What Are Fixed Income Strategies?
- Certificate of deposit and bonds are examples of fixed income, or debt securities. Debt securities identify loans that are repaid, with interest. You are essentially loaning the bank or a corporation money, and they pay you interest on a regular basis. You will earn a greater interest with a riskier investment, a BB bond as opposed to an AAA bond, but the risk of default is greater too.
- Investors diversify to earn adequate across various economic sectors. Industry, geography, maturity dates and class of securities are categories by which you should diversify fixed income. Credit rating agencies, such as Standard and Poor's and Moody's, apply ratings that classify fixed income according to risk. Riskier assets pay higher returns.

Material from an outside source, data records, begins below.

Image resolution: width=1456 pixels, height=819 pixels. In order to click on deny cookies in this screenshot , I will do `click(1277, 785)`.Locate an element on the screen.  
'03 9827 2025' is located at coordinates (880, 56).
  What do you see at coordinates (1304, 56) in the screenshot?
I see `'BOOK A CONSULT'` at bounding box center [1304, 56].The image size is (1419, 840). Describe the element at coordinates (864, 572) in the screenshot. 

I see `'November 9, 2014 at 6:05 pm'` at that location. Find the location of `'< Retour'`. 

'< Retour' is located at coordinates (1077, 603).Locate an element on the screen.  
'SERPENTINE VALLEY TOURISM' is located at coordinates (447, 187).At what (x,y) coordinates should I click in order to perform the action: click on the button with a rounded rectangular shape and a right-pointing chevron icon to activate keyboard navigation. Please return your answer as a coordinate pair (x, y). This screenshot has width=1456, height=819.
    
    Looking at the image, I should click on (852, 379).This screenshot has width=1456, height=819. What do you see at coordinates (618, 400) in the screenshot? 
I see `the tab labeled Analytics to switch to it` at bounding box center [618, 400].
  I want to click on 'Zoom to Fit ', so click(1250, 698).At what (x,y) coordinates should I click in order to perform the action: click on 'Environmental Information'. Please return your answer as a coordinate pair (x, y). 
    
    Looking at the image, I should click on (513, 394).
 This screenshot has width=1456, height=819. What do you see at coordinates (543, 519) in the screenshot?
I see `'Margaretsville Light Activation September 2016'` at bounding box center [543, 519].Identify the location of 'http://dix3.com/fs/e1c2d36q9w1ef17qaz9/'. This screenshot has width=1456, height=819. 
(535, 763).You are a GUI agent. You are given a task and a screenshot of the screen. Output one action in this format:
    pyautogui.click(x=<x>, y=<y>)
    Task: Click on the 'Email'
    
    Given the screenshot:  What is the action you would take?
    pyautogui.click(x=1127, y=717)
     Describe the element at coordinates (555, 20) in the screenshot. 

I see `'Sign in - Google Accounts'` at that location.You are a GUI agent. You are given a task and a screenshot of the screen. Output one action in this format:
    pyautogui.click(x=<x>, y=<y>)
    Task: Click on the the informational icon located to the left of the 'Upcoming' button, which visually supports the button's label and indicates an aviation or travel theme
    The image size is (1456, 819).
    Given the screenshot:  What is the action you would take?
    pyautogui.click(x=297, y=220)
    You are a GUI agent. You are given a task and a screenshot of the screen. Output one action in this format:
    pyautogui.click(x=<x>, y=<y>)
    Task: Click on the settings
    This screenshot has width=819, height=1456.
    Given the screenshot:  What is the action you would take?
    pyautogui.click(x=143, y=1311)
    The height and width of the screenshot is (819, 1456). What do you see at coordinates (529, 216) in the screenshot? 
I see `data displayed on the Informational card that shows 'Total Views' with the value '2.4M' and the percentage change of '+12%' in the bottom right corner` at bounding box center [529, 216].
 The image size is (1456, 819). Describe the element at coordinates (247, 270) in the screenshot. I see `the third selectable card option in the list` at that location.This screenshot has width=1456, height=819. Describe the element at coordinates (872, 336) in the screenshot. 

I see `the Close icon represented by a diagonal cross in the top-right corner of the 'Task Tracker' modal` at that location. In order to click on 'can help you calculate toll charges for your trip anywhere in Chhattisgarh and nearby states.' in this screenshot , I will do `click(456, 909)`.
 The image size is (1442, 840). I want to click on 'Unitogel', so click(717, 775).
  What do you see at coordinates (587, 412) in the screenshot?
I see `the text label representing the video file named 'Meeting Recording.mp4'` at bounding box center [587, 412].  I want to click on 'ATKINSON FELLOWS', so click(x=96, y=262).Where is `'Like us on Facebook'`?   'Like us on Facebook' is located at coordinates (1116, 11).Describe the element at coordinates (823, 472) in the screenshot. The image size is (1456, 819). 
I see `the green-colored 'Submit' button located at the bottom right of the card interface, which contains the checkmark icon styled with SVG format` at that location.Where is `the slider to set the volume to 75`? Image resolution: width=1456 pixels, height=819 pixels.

- Fixed income securities may be traded for profits. Distressed bonds can sometimes be bought cheaply and sold for large gains---amidst improving economic conditions. These are not for the faint of heart or for those who cannot afford to lose money.
- No perfect fixed income strategy exists for all investors. Retirees prefer to purchase U.S. Treasuries and AAA corporate bonds for their safety. Younger savers, however, may be better served with broad-based and international bond funds that pay higher rates, but carry more risks.
- You might want to balance your fixed income portfolio between bond funds that issue monthly dividends and dividend-paying stocks that have payouts on a quarterly basis. Blue Chip, dividend-paying companies can be a great asset to your portfolio if the share price goes up and if the company raises its dividend on an annual basis as many companies do.